Senior Year Reflection

My high school career is in the books and I’m ready to enter the next stage of my life: college! But before I get too ahead of myself, I wanted to reflect and share some of my successes and regrets from the past four years.

Try Everything – Be Picky
Oxymoron? Maybe? You have probably heard to immerse yourself in clubs and sports and musicals and everything else you possibly can in high school and although this is great advice, it should not apply to all four years of high school. Long story short, try a little bit of everything freshmen year but then be picky with what you commit to. Personally, I think being really involved in two or three clubs is better than being a random member in ten. In those few clubs that you end up enjoying, work your way up the ranks and go for club president senior year.

Talk to Teachers
Yeah…this one I was not the best at. When I went to class, I focused on the information and passed up the funny stories and relationships formed during the extra time at the end of class. Instead, I spent every spare second getting a head start on homework. Although that benefited me with my busy schedule, I missed out on those relationships. Short term gain – long term loss. In the long run, doing a minute of homework in between classes isn’t worth neglecting relationships. Eventually, you are going to need recommendation letters in some form or another and these teachers that you have built relationships with will be able to personalize these letters and attest to your personality inside and outside the classroom setting.

High school is the time to try new things so stop being afraid to do so. Yes, most people in varsity sports already excel at whatever sport they are in but everyone starts some where. A lot of girls tried badminton, tennis, golf, lacrosse or ultimate frisbee for the first time at my high school and ended up joining the team and having a great time. Or maybe pass up competitive sports and go for intermurals instead if you are really that worried. The atmosphere of a school sports is WAY different than any club sport. It consumes your life for those few months of season because you have games and competitions almost every other day and practices in between, but you also do a lot of team bonding and fundraising that doesn’t normally happen with club sports.

Honors Classes
Freshmen and sophomore year you don’t get too much choice in what classes you can or cannot do, but I encourage you to challenges yourself with honors or AP classes in the subjects that interested you most. I am more of a math and science person so those are the classes I took honors/AP credit classes. On the other end of the spectrum, don’t feel pressured to take advanced classes in subjects you don’t feel as strong in. I started off freshmen year in honors English and quickly learned that wasn’t the right place for me and ended up dropping the class.
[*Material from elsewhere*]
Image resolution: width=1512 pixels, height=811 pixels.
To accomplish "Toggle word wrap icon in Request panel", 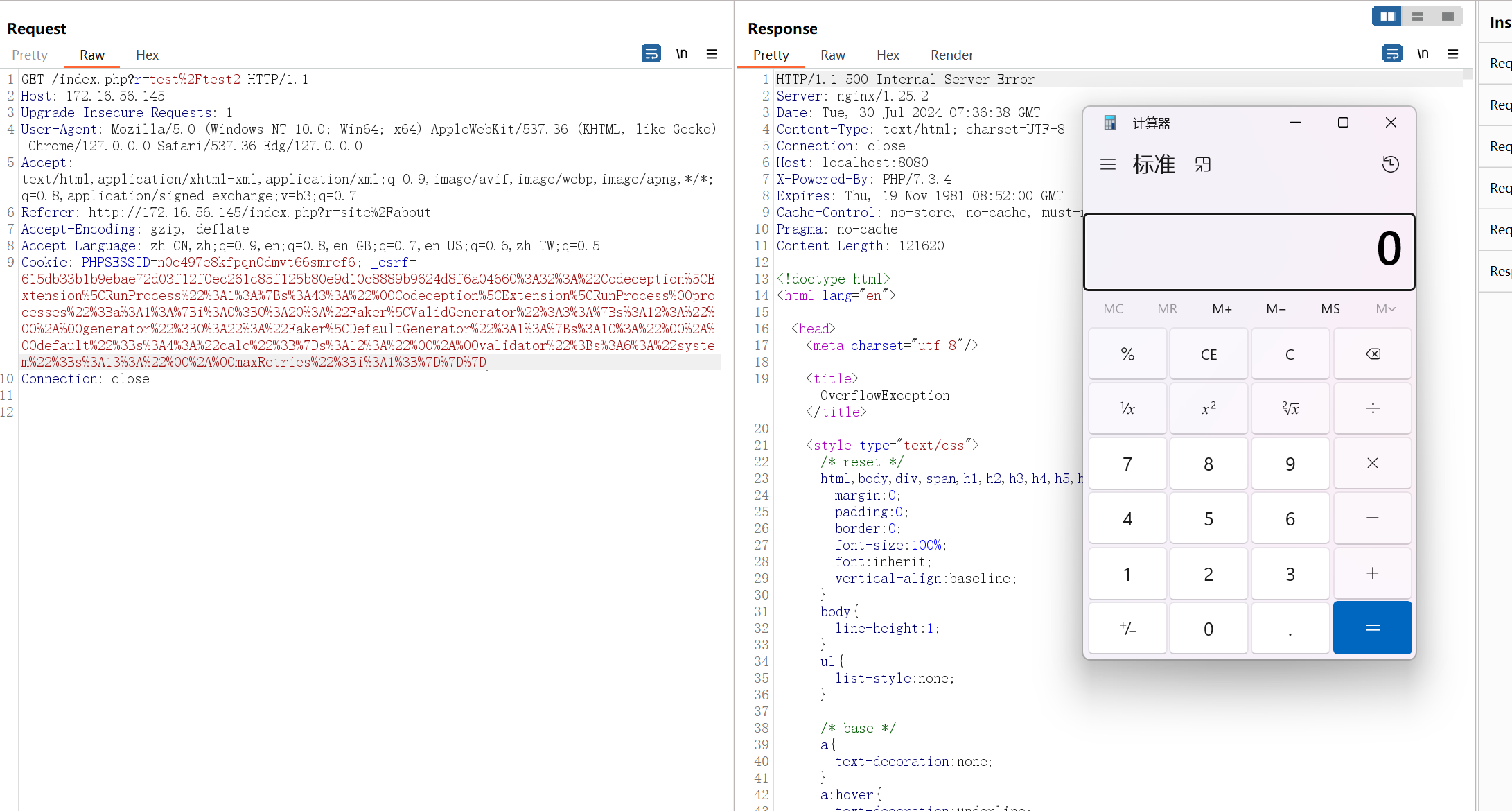I will pyautogui.click(x=651, y=54).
Taking harder classes will help you in the long run – it teaches you better studying and note taking strategies and forces you to reach out to a teacher for help. Sophomore year, I took an honors chemistry class that started with thirty people and by the end of the first unit we dropped down to twelve people. It was by far one of the toughest classes I took during high school and I considering dropping multiple times but I am glad I stuck with it – even if it meant going for help during lunch almost everyday.

Specialized Classes
High school is the time to try new things. Deja vu. You can take classes without worrying about wasting money (as you will soon discover in college is a great privilege). It is a good way to figure out if whatever career pathway you are thinking about is a good fit for you. If you have extra room in your schedule, try taking some classes in areas that you are not interested in either. You never know, it might make you fall in love with another career route. As a future dietetics student, I took a few child/teaching and business classes that will benefit me no matter what career field I end up pursuing. Not only do taking these type of classes help you figure out what you want to do, when applying for scholarships later it shows that you are passionate about that certain field.

To put a little background to this one, I applied to almost 30 different scholarships. Not the “give us your email and you are entered to win” but the real ones that require a resume, essay, recommendations and interviews. The aftermath? I didn’t get a single one. Now that’s a bit frustrating. A little reflection on that – I earned good grades, involved myself in clubs and sports and sent in good essays and recommendation letters but I didn’t stand out. There are plenty of people that are student council president and earn straight As but those are not the people that get the scholarships. The people that earn the scholarships are the self starters. They are the ones that have already gone above and beyond to pursue a passion – they take the initiative. They are the ones who wrote books or started their own business or participated in internships specific to their intended major. So to sum things up, worry less about writing scholarship application after scholarship application and focus more on being scholarship worthy.

That’s it for now friends. I wish you the best of luck for you current and future high school students, and for those of you who are high school alumni, I would love to hear what other advice you have for incoming students.